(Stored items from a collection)
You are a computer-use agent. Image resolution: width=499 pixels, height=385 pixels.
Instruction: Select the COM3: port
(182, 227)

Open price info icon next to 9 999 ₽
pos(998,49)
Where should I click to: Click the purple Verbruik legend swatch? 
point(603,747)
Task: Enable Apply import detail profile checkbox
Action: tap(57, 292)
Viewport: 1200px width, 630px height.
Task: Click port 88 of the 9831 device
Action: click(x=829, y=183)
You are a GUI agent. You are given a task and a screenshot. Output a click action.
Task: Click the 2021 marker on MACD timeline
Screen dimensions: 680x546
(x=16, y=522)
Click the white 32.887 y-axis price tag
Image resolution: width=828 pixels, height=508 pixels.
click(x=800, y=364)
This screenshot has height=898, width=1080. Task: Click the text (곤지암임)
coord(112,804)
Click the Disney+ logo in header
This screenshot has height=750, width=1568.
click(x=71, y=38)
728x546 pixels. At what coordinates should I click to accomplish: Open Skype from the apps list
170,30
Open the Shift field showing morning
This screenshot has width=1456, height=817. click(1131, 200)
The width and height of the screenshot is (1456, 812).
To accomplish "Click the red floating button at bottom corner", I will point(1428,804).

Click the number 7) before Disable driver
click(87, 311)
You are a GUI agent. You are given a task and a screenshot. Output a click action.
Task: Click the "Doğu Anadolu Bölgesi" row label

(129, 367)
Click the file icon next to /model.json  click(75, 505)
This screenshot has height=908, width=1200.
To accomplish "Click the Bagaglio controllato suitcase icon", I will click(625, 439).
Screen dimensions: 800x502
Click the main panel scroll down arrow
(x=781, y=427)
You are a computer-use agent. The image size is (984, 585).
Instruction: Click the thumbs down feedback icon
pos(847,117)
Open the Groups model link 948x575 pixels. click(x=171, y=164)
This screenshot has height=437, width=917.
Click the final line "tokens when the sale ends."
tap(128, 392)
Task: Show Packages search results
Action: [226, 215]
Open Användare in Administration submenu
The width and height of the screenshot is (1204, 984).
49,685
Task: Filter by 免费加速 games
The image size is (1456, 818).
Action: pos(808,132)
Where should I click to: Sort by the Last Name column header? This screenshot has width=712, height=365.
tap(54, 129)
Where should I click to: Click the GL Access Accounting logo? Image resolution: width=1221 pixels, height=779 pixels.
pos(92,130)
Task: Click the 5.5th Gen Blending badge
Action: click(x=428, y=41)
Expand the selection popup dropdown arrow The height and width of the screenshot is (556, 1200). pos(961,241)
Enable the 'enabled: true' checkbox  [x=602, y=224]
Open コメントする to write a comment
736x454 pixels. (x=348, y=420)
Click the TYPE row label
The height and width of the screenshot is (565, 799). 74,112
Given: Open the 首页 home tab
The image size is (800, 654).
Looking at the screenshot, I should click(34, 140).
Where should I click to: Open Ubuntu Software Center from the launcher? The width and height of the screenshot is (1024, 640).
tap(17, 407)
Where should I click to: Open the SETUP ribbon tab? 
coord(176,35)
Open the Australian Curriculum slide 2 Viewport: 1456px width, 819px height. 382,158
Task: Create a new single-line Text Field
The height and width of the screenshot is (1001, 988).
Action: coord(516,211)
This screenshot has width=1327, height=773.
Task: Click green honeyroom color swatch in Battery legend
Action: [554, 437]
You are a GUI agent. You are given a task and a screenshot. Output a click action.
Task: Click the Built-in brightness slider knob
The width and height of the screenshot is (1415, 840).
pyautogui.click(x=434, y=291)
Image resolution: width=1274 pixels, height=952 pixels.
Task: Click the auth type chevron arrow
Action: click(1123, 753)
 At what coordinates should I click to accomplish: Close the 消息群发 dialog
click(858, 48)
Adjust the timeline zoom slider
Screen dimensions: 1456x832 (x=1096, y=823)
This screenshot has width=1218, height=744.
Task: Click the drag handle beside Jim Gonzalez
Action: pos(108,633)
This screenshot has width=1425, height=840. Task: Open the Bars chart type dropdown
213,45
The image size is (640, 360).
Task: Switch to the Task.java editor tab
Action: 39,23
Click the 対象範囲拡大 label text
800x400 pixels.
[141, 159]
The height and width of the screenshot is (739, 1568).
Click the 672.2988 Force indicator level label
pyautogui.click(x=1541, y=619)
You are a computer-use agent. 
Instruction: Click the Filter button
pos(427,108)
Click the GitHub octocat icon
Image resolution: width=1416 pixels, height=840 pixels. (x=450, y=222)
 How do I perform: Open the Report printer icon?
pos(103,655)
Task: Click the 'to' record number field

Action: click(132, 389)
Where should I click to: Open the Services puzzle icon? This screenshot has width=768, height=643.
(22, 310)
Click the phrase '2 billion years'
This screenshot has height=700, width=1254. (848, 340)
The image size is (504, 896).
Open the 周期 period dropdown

* _What to work on_: Every record must be output again with its wording unchanged.

* _Expected answer_:
You are a computer-use agent. Image resolution: width=499 pixels, height=385 pixels.
Instruction: Select the COM3: port
(182, 227)

Open price info icon next to 9 999 ₽
pos(998,49)
Where should I click to: Click the purple Verbruik legend swatch? 
point(603,747)
Task: Enable Apply import detail profile checkbox
Action: tap(57, 292)
Viewport: 1200px width, 630px height.
Task: Click port 88 of the 9831 device
Action: click(x=829, y=183)
You are a GUI agent. You are given a task and a screenshot. Output a click action.
Task: Click the 2021 marker on MACD timeline
Screen dimensions: 680x546
(x=16, y=522)
Click the white 32.887 y-axis price tag
Image resolution: width=828 pixels, height=508 pixels.
click(x=800, y=364)
This screenshot has height=898, width=1080. Task: Click the text (곤지암임)
coord(112,804)
Click the Disney+ logo in header
This screenshot has height=750, width=1568.
click(x=71, y=38)
728x546 pixels. At what coordinates should I click to accomplish: Open Skype from the apps list
170,30
Open the Shift field showing morning
This screenshot has width=1456, height=817. click(1131, 200)
The width and height of the screenshot is (1456, 812).
To accomplish "Click the red floating button at bottom corner", I will point(1428,804).

Click the number 7) before Disable driver
click(87, 311)
You are a GUI agent. You are given a task and a screenshot. Output a click action.
Task: Click the "Doğu Anadolu Bölgesi" row label

(129, 367)
Click the file icon next to /model.json  click(75, 505)
This screenshot has height=908, width=1200.
To accomplish "Click the Bagaglio controllato suitcase icon", I will click(625, 439).
Screen dimensions: 800x502
Click the main panel scroll down arrow
(x=781, y=427)
You are a computer-use agent. The image size is (984, 585).
Instruction: Click the thumbs down feedback icon
pos(847,117)
Open the Groups model link 948x575 pixels. click(x=171, y=164)
This screenshot has height=437, width=917.
Click the final line "tokens when the sale ends."
tap(128, 392)
Task: Show Packages search results
Action: [226, 215]
Open Användare in Administration submenu
The width and height of the screenshot is (1204, 984).
49,685
Task: Filter by 免费加速 games
The image size is (1456, 818).
Action: pos(808,132)
Where should I click to: Sort by the Last Name column header? This screenshot has width=712, height=365.
tap(54, 129)
Where should I click to: Click the GL Access Accounting logo? Image resolution: width=1221 pixels, height=779 pixels.
pos(92,130)
Task: Click the 5.5th Gen Blending badge
Action: click(x=428, y=41)
Expand the selection popup dropdown arrow The height and width of the screenshot is (556, 1200). pos(961,241)
Enable the 'enabled: true' checkbox  [x=602, y=224]
Open コメントする to write a comment
736x454 pixels. (x=348, y=420)
Click the TYPE row label
The height and width of the screenshot is (565, 799). 74,112
Given: Open the 首页 home tab
The image size is (800, 654).
Looking at the screenshot, I should click(34, 140).
Where should I click to: Open Ubuntu Software Center from the launcher? The width and height of the screenshot is (1024, 640).
tap(17, 407)
Where should I click to: Open the SETUP ribbon tab? 
coord(176,35)
Open the Australian Curriculum slide 2 Viewport: 1456px width, 819px height. 382,158
Task: Create a new single-line Text Field
The height and width of the screenshot is (1001, 988).
Action: coord(516,211)
This screenshot has width=1327, height=773.
Task: Click green honeyroom color swatch in Battery legend
Action: [554, 437]
You are a GUI agent. You are given a task and a screenshot. Output a click action.
Task: Click the Built-in brightness slider knob
The width and height of the screenshot is (1415, 840).
pyautogui.click(x=434, y=291)
Image resolution: width=1274 pixels, height=952 pixels.
Task: Click the auth type chevron arrow
Action: click(1123, 753)
 At what coordinates should I click to accomplish: Close the 消息群发 dialog
click(858, 48)
Adjust the timeline zoom slider
Screen dimensions: 1456x832 (x=1096, y=823)
This screenshot has width=1218, height=744.
Task: Click the drag handle beside Jim Gonzalez
Action: pos(108,633)
This screenshot has width=1425, height=840. Task: Open the Bars chart type dropdown
213,45
The image size is (640, 360).
Task: Switch to the Task.java editor tab
Action: 39,23
Click the 対象範囲拡大 label text
800x400 pixels.
[141, 159]
The height and width of the screenshot is (739, 1568).
Click the 672.2988 Force indicator level label
pyautogui.click(x=1541, y=619)
You are a computer-use agent. 
Instruction: Click the Filter button
pos(427,108)
Click the GitHub octocat icon
Image resolution: width=1416 pixels, height=840 pixels. (x=450, y=222)
 How do I perform: Open the Report printer icon?
pos(103,655)
Task: Click the 'to' record number field

Action: click(132, 389)
Where should I click to: Open the Services puzzle icon? This screenshot has width=768, height=643.
(22, 310)
Click the phrase '2 billion years'
This screenshot has height=700, width=1254. (848, 340)
The image size is (504, 896).
Open the 周期 period dropdown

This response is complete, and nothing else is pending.